Borrowing from cinema, the environments are visually rich and atmospheric, using lighting and music to set mood and tone. "If it doesn't look as good as The Lord of the Rings, we haven't done our job," he said.
Dyack office is a corner suite on the eighth floor of a squat, 10-storey concrete bunker-like building that counts as a skyscraper in St. Catharines' modest downtown.
Across the valley and plainly in view, is another similarly proportioned building — Dyack's undergraduate alma mater, Brock University, where he started in Phys Ed before switching to computer science. "I was a varsity wrestler," he says with pride.
He's an eager conversationalist, speaking rapid-fire in full paragraphs, referencing anything from management guru Peter Drucker's Post-Capitalist Society to Greek philosophy to Nietzsche. (A Too Human poster features a quote from the German philosopher: "He who battles monsters should look to it that he himself does not become a monster.")
For Dyack, game production isn't merely business, it's culture-making. "I'm a big fan of Aristotle's Poetics," Dyack says of the philosopher's text. "No one has written a Poetics for the video-game industry yet, and we need one."
Which, of course, is the goal for Too Human.
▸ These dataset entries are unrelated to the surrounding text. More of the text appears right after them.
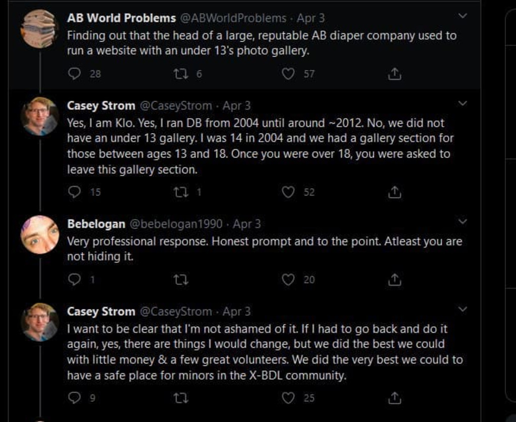Reply to the AB World Problems tweet
This screenshot has height=422, width=516.
(74, 74)
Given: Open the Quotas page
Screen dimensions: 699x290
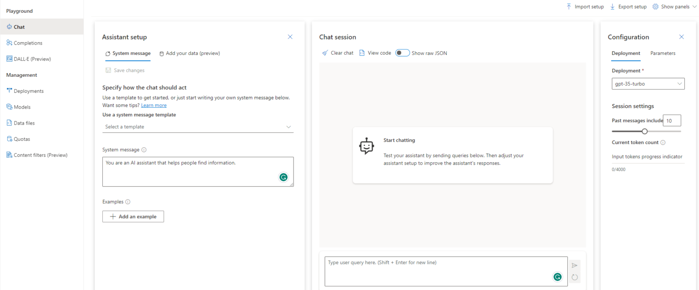Looking at the screenshot, I should [x=22, y=139].
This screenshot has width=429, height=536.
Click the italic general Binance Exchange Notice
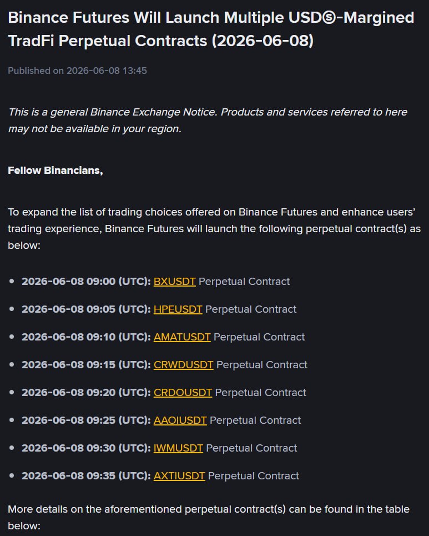(208, 121)
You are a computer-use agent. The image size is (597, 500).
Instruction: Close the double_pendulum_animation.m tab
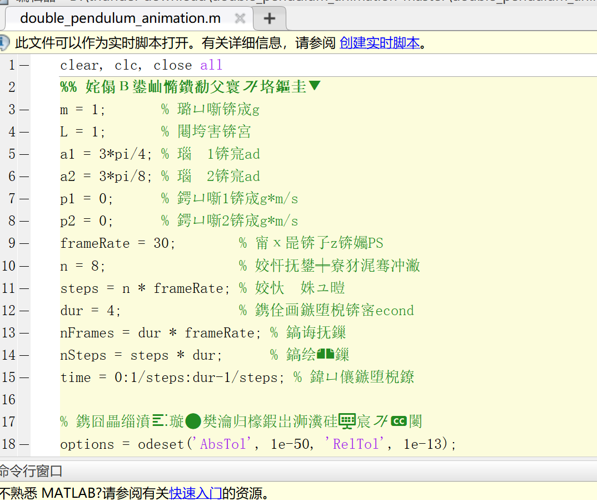(x=240, y=18)
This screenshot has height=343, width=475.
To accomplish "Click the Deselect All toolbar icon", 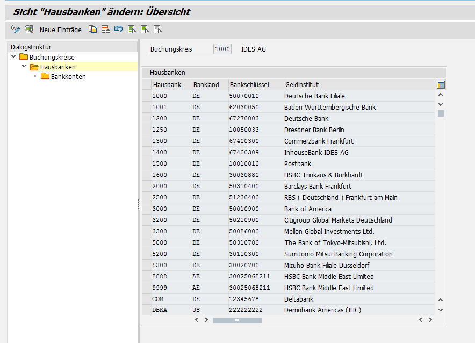I will pos(157,30).
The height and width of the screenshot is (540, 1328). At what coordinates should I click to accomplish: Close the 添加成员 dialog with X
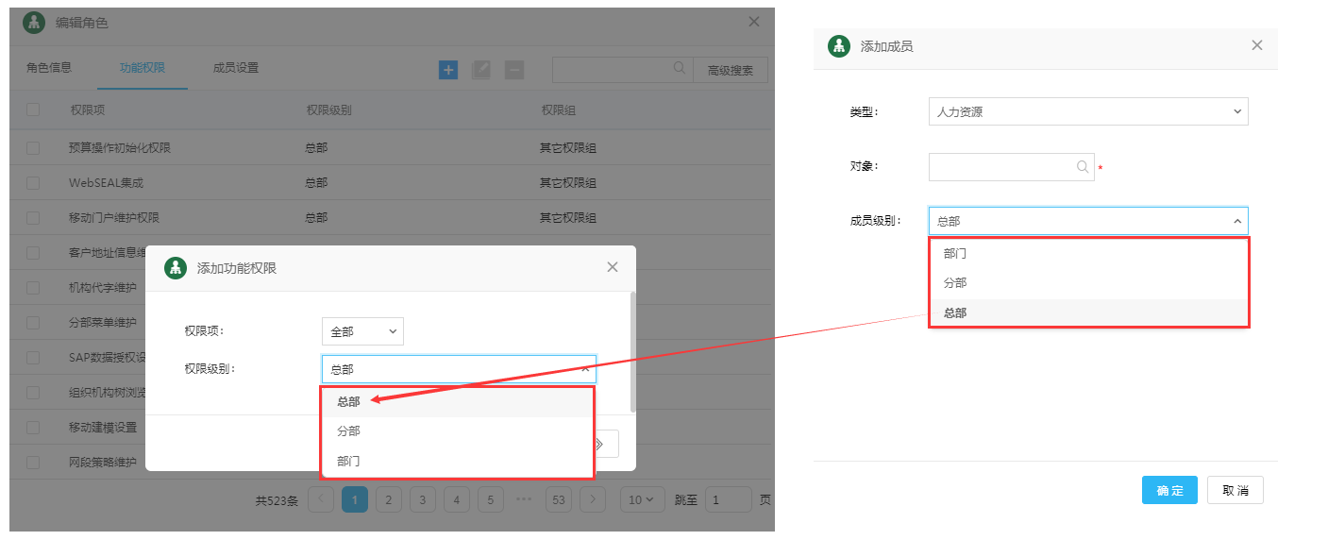click(x=1256, y=45)
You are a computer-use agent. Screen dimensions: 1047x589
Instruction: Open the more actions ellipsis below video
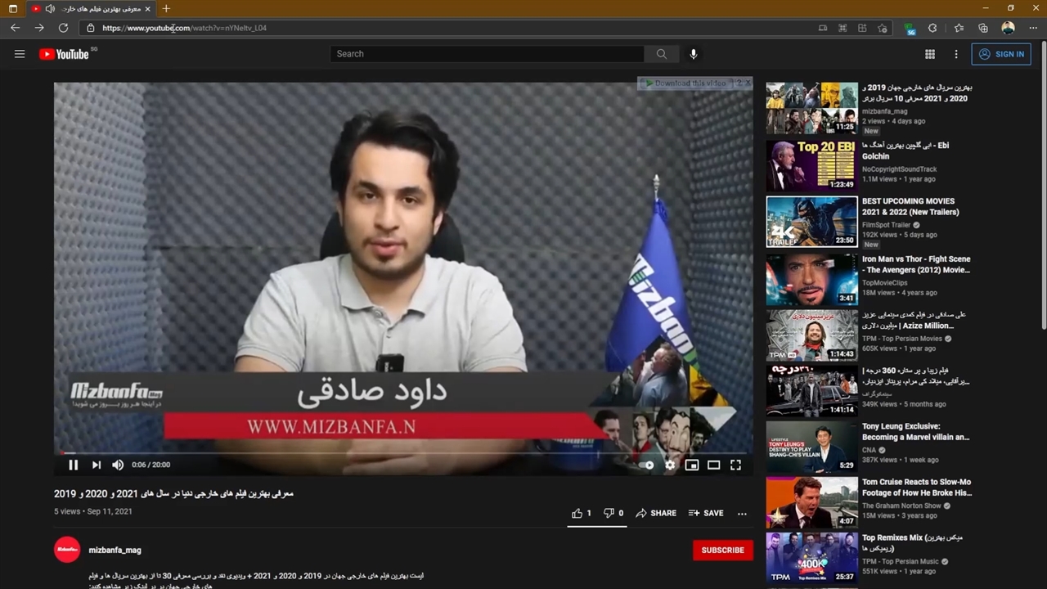pyautogui.click(x=742, y=513)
In his years producing games for Nintendo, Dyack worked alongside that company's legendary founders, Miyamoto-san and Kojima-san.
"It was kind of like working with Socrates and Aristotle," he said. "When we moved on, we felt like, `okay, we've graduated from school, now we're ready to really do what we want,' which is make Too Human."
All the while, Too Human was in the background, gestating.
"Being able to think about it alongside making all these other games, we were able to be self-reflective — what worked, and didn't work, about these other games. That's all focused into what has become Too Human. It's almost like having a child, in some ways. We've built the company from the ground up just to do this."
Yet, therein also lies a danger. The gaming industry is in the midst of a painful weeding out process, where developers and publishers are consolidating, or simply vanishing.
"Games are so expensive, nobody wants to take risks," said Gamespy.com's Kosak. "That's why we rarely see really creative, inventive stuff."
Dyack is keenly aware of the risks. On Too Human, he embraces them. "We've seen some high-profile developers turn out a couple of bad products — and they're gone. You're only as good as your last game," he said. "But when you can think about something for 10 years, you can get a lot of things right. This is our defining moment. And we think it's going to be the start of something big — bigger than we ever imagined."